Richard Francis "Scooter" Barry IV (born August 13, 1966) is a retired American professional basketball player.

His nickname "Scooter" was given shortly after being born in San Francisco, California. The son of NBA Hall of Fame member Rick Barry, he has three younger brothers Jon, Brent and Drew, who also share his profession. The basketball Barry family shares an NCAA Championship, an NBA Slam Dunk Championship and three NBA Championship titles between them. He has a half brother, Canyon Barry, who played at the College of Charleston (then Florida as a graduate transfer) and whose mother, Lynn Barry, was also a distinguished basketball player at William & Mary.

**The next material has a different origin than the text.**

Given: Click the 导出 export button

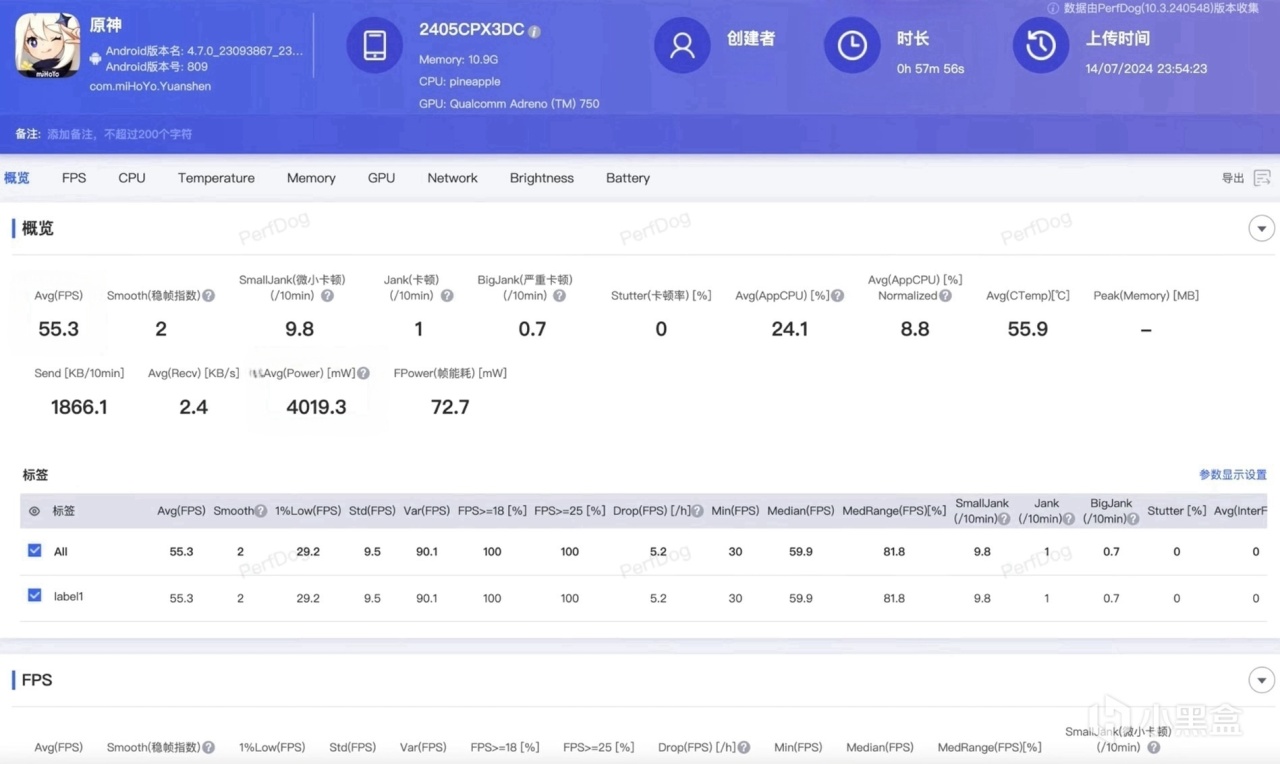Looking at the screenshot, I should coord(1232,178).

Barry played college basketball at Kansas and was a junior on the 1987–88 Jayhawks team that won the NCAA title. He played a vital part in the team's championship run, scoring a career-high 15 points in the Jayhawks' 71–58 win over Kansas State, sending them to the Final Four. He went on to play 17 years professionally in the United States and overseas in Germany, Spain, Italy, France, Belgium and Australia. He won a CBA title in 1995, a Belgian League title in 2004 and reached the NBL finals in 1995.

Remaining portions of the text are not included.